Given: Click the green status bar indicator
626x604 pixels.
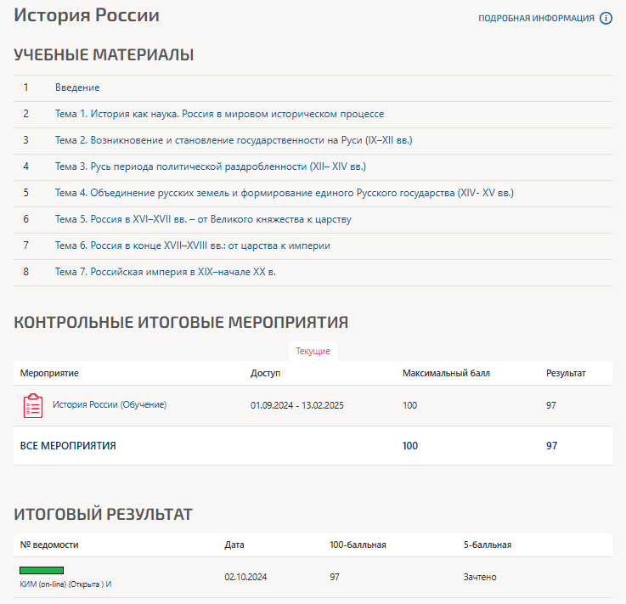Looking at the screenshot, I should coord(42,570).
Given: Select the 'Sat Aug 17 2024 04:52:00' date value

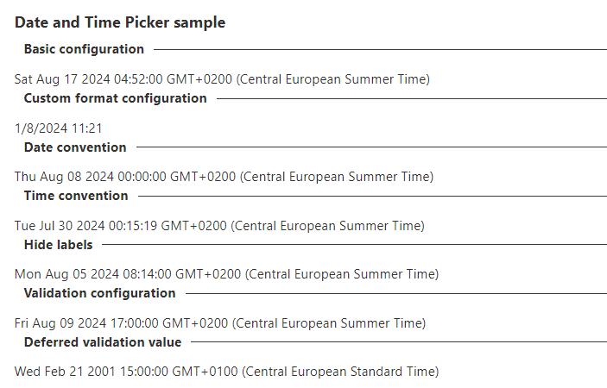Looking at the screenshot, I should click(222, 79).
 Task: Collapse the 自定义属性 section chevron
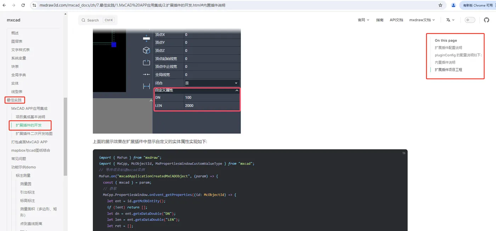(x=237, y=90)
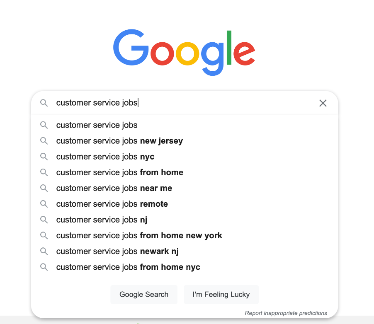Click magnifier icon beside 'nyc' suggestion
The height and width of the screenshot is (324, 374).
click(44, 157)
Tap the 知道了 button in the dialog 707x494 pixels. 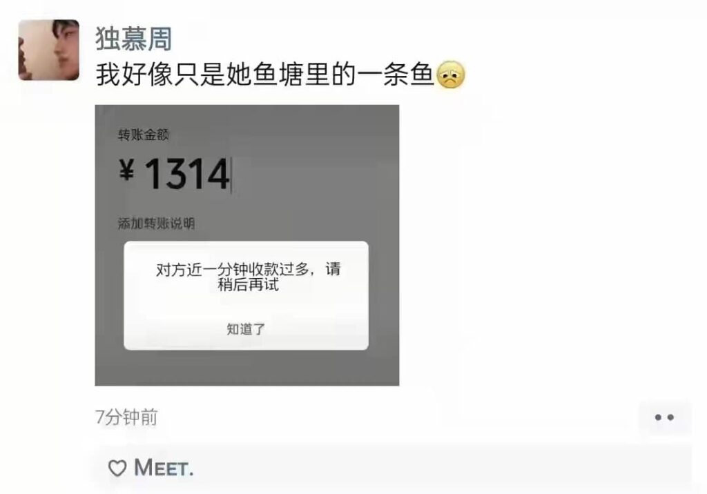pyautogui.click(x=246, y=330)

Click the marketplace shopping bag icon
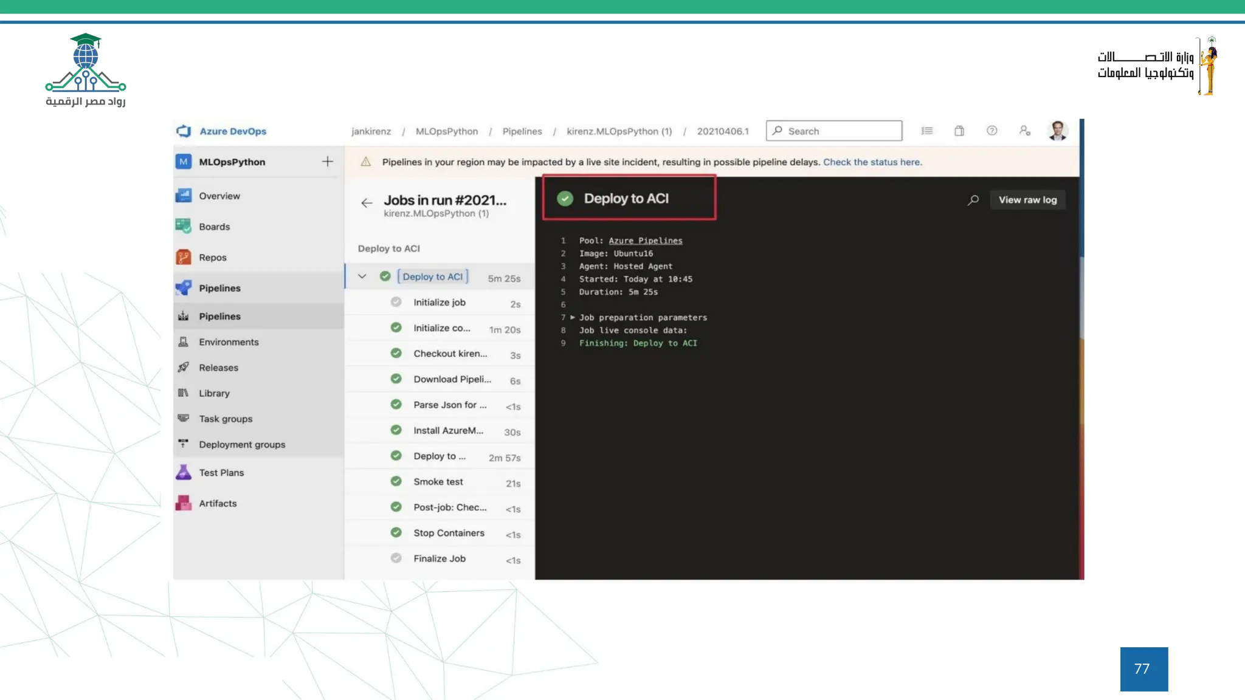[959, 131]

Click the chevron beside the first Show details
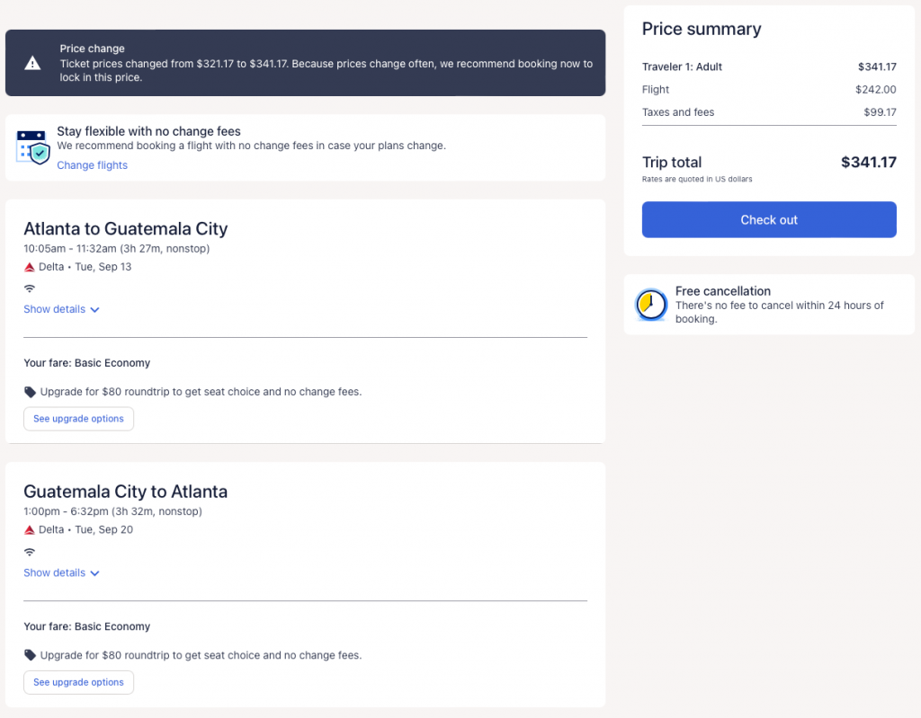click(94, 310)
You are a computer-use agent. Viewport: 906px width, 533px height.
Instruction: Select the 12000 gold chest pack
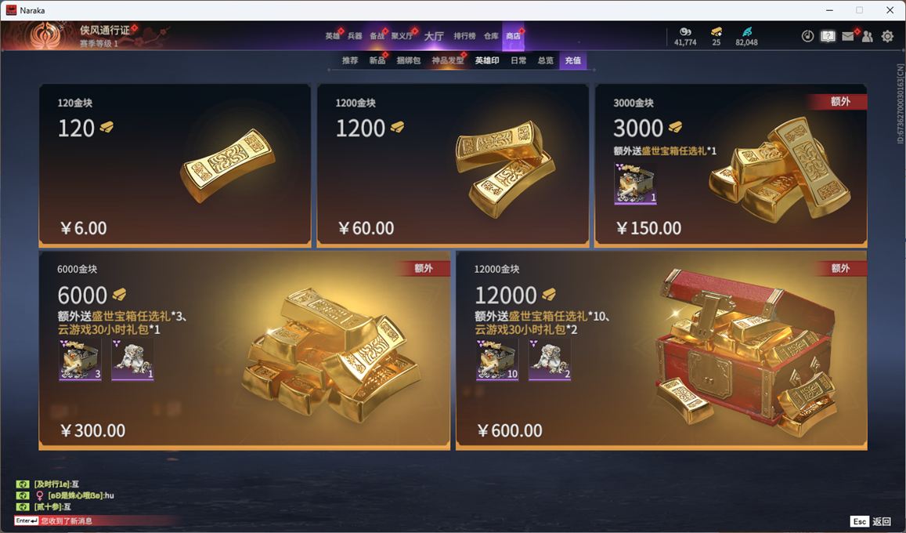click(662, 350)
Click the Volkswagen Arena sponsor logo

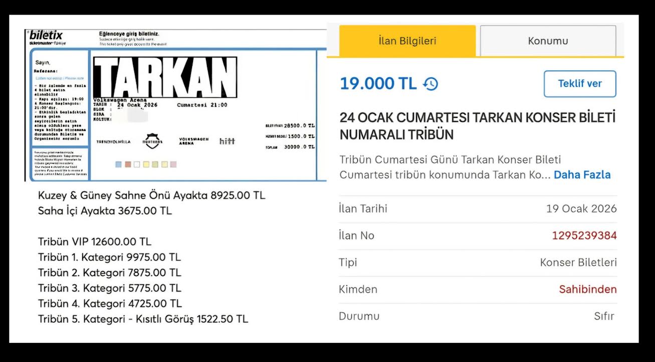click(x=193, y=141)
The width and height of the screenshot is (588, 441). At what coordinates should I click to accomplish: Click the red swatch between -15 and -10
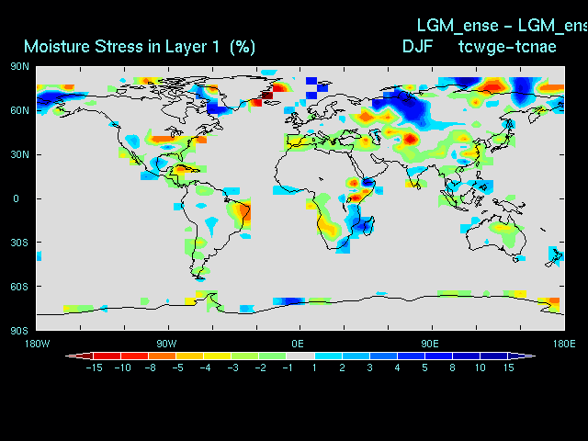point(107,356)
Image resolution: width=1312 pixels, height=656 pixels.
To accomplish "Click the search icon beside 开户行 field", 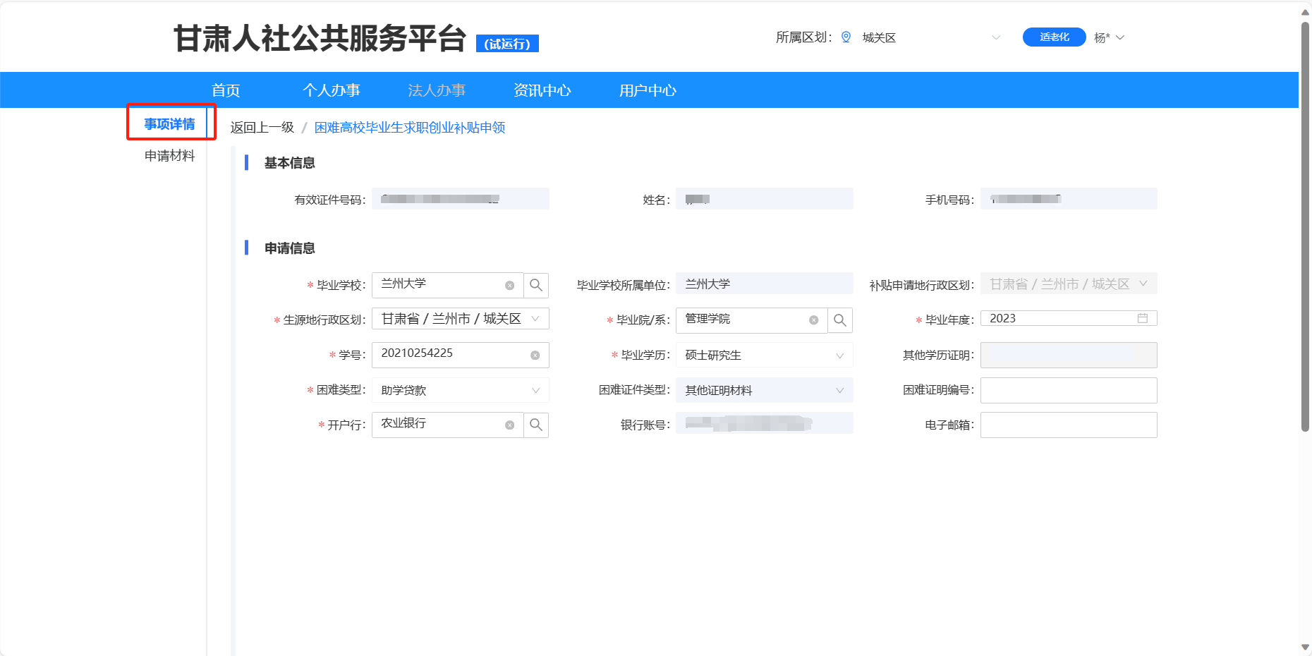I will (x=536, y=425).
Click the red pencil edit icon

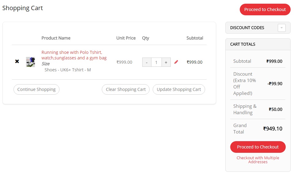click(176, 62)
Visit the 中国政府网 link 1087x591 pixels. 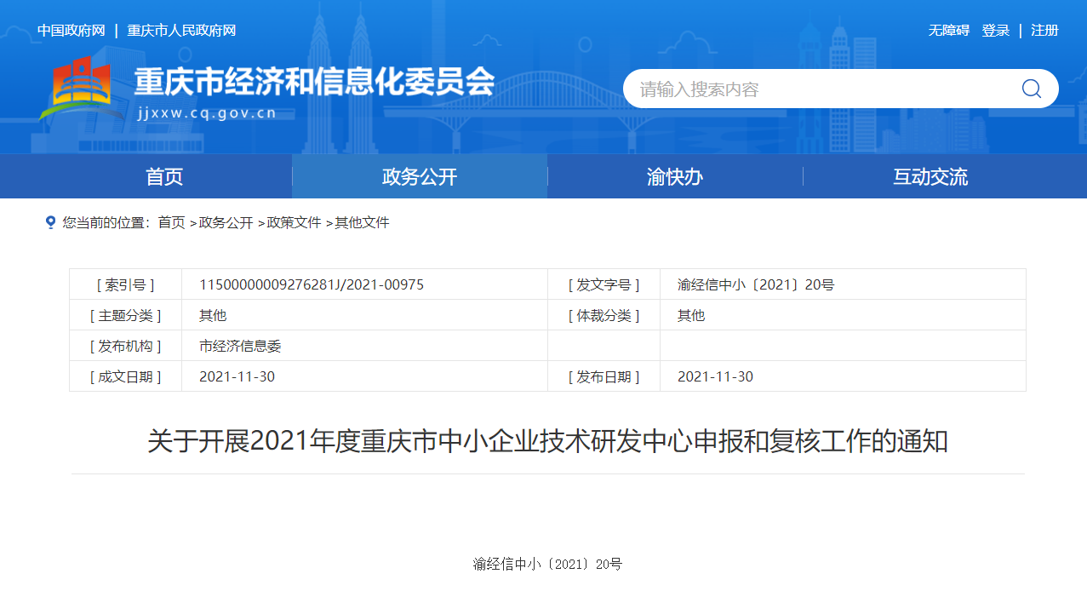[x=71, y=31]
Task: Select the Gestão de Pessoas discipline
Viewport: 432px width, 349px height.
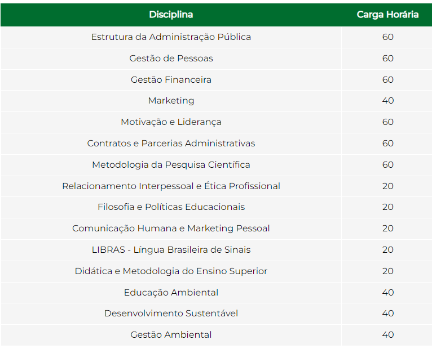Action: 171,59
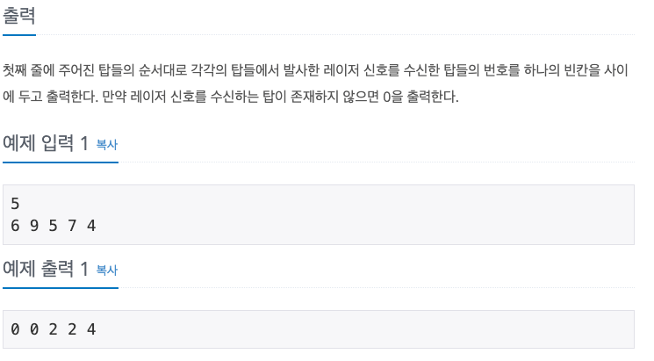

Work instructions: Tally the lines above that contain the string "height", counting only matches with the same case. Reply with the number alone.

Response to this exercise: 5